GA: Granuloma annulare; HCQ: hydroxychloroquine; OD: omne in die (once a day); BD: bis in die (twice daily); TCS: Topical corticosteroids; NB UVB: Narrowband ultraviolet B; PUVA: Psoralen ultraviolet A, NA: Not available

There is little data on type-specific GA polarisation.However, while Wang et al.5 reported greater suppression of pathogenic cytokine activity in complete responders to tofacitinib versus partial responders, with increased IFN-γ, IL-21, IL-15, and OSM, we did not find significantly high IFN-γ activity, while IL-21 was raised twice above the normal skin level. However, while we compared the levels with the patient’s uninvolved skin, Wang et al. compared levels with normal skin biopsies from healthy controls.5 The lack of an IFN- γ signal may suggest a lower likelihood of response to baricitinib.
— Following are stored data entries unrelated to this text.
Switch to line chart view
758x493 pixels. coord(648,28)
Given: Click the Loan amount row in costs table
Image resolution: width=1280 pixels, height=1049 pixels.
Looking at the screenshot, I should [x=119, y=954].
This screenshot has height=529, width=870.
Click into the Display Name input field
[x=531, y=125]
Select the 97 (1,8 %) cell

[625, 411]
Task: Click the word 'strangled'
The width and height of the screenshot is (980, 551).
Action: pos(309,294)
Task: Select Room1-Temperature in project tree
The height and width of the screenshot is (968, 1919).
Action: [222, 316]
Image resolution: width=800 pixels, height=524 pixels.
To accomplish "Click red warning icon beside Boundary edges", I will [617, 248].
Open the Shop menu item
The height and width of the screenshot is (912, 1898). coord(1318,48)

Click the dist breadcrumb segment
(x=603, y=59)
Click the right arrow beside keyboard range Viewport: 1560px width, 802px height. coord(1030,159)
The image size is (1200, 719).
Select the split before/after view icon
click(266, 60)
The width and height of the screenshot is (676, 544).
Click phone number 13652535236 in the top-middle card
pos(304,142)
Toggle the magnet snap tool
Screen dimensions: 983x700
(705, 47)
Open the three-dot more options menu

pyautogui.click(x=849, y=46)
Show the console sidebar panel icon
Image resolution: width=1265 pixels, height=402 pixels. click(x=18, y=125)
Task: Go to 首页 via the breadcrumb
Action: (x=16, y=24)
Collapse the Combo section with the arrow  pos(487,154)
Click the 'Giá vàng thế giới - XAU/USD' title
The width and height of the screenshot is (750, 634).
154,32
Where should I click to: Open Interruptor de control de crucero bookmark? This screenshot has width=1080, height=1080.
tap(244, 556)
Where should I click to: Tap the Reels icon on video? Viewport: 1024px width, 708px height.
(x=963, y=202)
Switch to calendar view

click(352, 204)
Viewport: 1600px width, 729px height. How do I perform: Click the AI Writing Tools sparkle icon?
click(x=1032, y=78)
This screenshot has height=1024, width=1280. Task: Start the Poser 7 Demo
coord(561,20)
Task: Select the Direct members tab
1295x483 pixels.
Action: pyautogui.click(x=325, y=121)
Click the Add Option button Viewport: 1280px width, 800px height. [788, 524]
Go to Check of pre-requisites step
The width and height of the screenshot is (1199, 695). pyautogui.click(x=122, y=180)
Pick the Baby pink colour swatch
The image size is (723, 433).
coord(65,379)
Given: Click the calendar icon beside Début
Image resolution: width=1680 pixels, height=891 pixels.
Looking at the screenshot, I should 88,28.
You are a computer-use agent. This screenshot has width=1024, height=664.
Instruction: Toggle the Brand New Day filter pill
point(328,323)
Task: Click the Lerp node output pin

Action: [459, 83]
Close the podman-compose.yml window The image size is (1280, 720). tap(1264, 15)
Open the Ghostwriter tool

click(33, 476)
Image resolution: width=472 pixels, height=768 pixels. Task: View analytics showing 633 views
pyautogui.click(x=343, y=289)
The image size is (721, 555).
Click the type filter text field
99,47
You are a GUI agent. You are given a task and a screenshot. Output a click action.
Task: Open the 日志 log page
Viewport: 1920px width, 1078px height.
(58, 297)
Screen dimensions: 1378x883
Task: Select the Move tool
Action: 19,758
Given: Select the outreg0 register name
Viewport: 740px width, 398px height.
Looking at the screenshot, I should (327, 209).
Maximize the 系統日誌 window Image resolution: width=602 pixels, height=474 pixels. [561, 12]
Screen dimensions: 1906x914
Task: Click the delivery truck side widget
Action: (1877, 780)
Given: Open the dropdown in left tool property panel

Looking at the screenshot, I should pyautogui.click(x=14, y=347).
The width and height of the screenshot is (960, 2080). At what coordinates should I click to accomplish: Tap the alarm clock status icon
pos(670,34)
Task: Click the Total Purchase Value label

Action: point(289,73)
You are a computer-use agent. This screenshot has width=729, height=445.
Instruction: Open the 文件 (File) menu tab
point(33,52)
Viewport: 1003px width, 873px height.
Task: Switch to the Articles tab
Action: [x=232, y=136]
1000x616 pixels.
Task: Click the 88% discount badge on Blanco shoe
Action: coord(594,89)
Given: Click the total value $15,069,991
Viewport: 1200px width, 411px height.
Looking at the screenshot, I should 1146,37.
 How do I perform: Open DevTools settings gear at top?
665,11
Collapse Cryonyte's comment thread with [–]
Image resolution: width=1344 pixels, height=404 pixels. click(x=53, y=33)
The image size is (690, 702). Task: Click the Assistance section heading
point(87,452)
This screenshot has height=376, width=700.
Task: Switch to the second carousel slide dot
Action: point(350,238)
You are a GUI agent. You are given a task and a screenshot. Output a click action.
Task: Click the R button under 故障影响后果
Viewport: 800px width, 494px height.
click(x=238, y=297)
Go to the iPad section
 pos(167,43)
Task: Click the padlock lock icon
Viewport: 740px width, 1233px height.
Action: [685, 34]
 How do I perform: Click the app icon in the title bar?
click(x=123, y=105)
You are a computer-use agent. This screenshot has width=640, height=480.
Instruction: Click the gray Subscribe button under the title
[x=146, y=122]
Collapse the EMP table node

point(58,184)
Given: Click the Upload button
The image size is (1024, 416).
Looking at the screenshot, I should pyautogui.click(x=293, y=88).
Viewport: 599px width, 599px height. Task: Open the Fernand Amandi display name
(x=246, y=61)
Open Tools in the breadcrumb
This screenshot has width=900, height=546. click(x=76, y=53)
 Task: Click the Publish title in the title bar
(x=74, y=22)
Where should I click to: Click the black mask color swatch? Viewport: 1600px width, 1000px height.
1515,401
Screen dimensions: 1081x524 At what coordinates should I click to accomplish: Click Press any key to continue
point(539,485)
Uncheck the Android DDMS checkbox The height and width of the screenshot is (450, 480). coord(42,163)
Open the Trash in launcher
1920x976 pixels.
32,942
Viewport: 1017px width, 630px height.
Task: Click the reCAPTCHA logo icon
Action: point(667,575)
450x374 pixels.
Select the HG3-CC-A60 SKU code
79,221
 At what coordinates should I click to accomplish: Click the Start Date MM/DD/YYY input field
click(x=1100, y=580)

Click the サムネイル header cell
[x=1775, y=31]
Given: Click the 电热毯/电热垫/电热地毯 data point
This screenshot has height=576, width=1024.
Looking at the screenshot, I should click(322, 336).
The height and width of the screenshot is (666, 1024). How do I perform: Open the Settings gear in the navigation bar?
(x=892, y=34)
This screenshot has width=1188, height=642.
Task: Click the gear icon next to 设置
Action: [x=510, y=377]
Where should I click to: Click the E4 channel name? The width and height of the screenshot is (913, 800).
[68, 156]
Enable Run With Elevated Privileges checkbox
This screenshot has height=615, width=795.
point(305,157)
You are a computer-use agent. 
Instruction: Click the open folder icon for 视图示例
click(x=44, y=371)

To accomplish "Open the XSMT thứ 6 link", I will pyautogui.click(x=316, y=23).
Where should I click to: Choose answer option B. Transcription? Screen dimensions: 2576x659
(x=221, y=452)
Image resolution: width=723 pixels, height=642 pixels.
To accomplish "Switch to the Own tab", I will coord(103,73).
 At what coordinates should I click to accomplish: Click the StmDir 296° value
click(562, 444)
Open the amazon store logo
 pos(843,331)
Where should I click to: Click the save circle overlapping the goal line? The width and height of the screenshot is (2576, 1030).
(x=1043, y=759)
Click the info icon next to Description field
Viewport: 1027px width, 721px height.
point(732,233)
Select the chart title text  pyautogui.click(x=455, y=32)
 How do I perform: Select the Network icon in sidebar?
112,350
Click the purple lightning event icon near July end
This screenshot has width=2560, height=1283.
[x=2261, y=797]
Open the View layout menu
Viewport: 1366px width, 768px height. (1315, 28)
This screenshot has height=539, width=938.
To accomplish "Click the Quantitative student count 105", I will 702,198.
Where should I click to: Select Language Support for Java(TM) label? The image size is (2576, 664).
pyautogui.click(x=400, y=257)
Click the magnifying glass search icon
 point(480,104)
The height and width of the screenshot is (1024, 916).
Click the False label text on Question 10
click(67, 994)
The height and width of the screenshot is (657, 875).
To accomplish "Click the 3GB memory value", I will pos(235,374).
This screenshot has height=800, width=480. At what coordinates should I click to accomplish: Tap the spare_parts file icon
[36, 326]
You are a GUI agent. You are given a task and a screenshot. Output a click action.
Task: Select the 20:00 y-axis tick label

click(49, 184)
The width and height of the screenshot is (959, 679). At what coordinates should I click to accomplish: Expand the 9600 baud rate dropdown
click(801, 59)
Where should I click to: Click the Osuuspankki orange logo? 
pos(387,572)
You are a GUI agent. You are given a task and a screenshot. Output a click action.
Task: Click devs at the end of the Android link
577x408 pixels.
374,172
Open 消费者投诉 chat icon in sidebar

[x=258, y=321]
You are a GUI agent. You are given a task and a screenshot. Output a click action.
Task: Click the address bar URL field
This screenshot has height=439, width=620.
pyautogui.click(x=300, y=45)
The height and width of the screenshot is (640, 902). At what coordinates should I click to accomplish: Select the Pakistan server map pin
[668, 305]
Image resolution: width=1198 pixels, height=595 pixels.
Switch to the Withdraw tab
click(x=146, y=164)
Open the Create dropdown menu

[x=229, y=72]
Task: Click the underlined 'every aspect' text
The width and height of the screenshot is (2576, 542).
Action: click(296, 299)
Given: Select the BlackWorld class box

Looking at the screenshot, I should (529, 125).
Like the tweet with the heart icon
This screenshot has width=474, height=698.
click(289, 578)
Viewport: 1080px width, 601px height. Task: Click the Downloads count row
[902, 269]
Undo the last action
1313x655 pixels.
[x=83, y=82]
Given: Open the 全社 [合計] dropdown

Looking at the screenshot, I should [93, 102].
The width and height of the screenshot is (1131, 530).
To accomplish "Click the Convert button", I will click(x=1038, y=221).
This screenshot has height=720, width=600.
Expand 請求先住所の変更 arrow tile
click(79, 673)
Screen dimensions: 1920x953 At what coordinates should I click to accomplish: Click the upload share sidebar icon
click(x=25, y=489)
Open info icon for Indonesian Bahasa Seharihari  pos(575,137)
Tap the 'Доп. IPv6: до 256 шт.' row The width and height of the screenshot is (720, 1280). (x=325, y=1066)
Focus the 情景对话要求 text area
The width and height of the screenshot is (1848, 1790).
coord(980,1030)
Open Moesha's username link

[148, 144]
Tofacitinib, which inhibits JAK1/JAK3 (and thus IL-21 signalling) may be a better option in such cases.

Baricitinib was well tolerated in our patients with only minor side effects. Lack of a consistent response in our series suggests that there is a need for tissue-based cytokine studies across the varied CD4 T cell profiles to effectively individualise treatment in this refractory disorder.

Declaration of patient consent

The authors certify that they have obtained all appropriate patient consent.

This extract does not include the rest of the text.